■ About this exercise
In the records below, reproduce exactly the lines from the one containing "Given: Disable the Clamped checkbox" through the one containing "You are a computer-use agent.", both included, and omit the pictures.

■ Records for this exercise

[Start of Attachment]

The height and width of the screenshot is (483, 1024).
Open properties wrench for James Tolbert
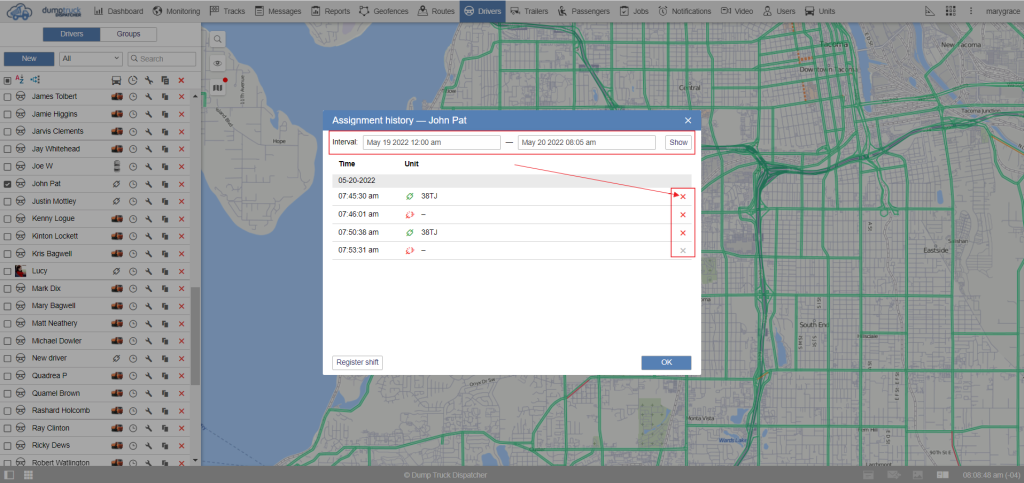(x=148, y=97)
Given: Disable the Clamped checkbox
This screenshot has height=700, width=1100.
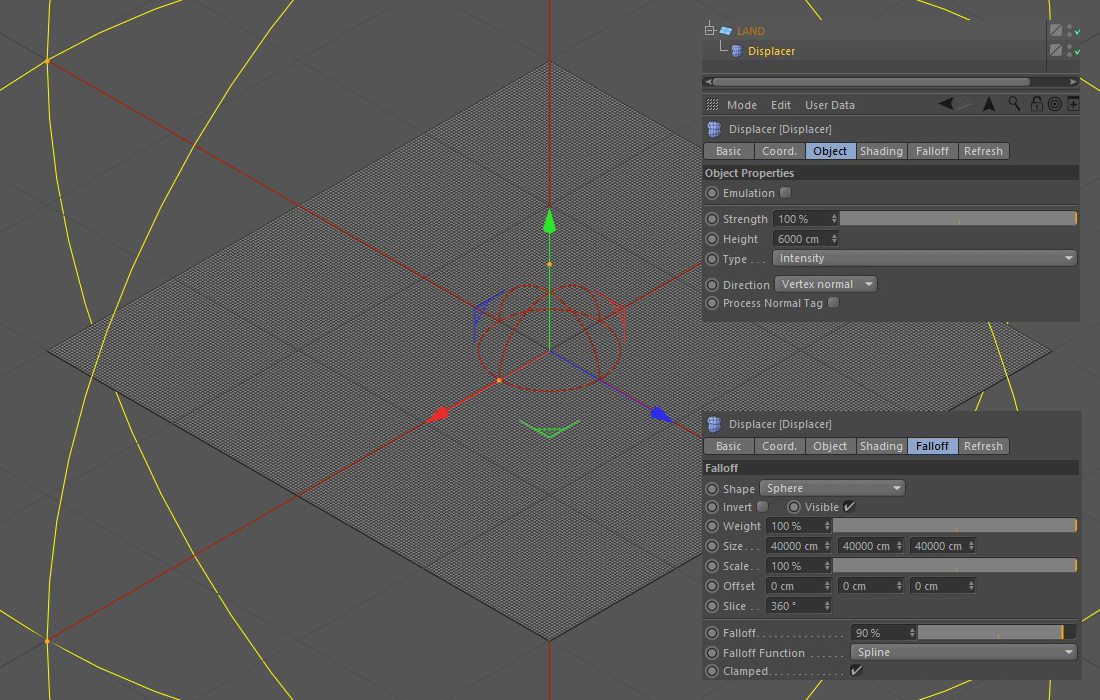Looking at the screenshot, I should point(855,671).
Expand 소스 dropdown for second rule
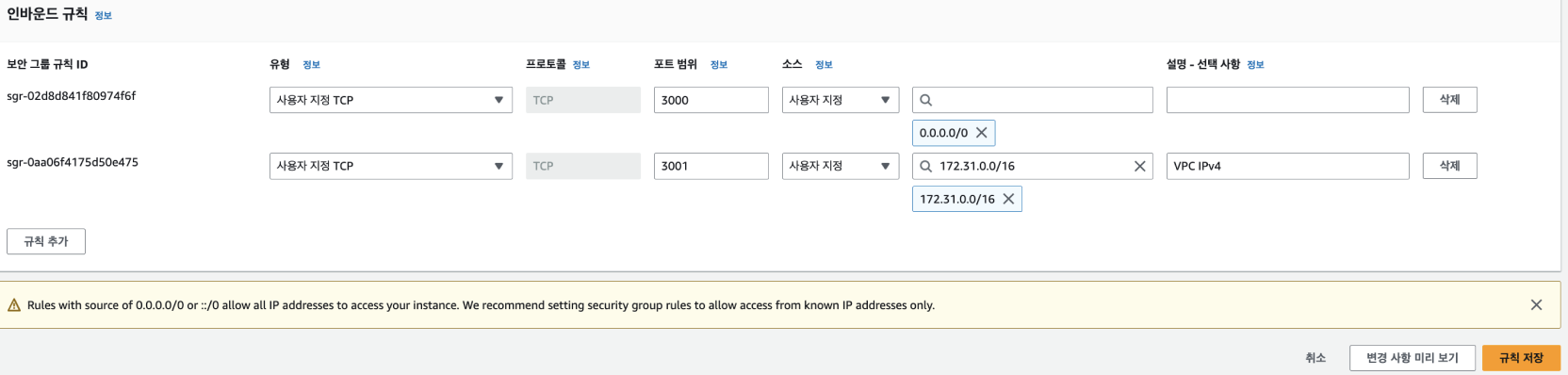The image size is (1568, 375). tap(841, 166)
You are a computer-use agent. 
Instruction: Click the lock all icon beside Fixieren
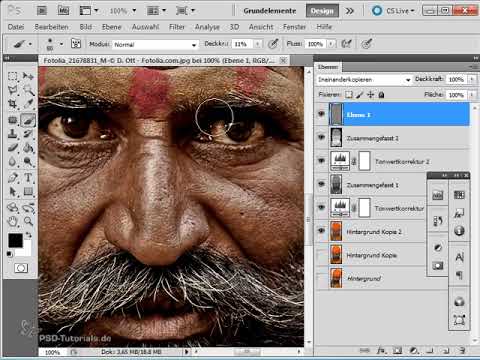point(381,95)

[End of Attachment]

■ Response
Given: Disable the Clamped checkbox
This screenshot has height=700, width=1100.
Looking at the screenshot, I should point(855,671).
Expand 소스 dropdown for second rule
The image size is (1568, 375). tap(841, 166)
You are a computer-use agent. 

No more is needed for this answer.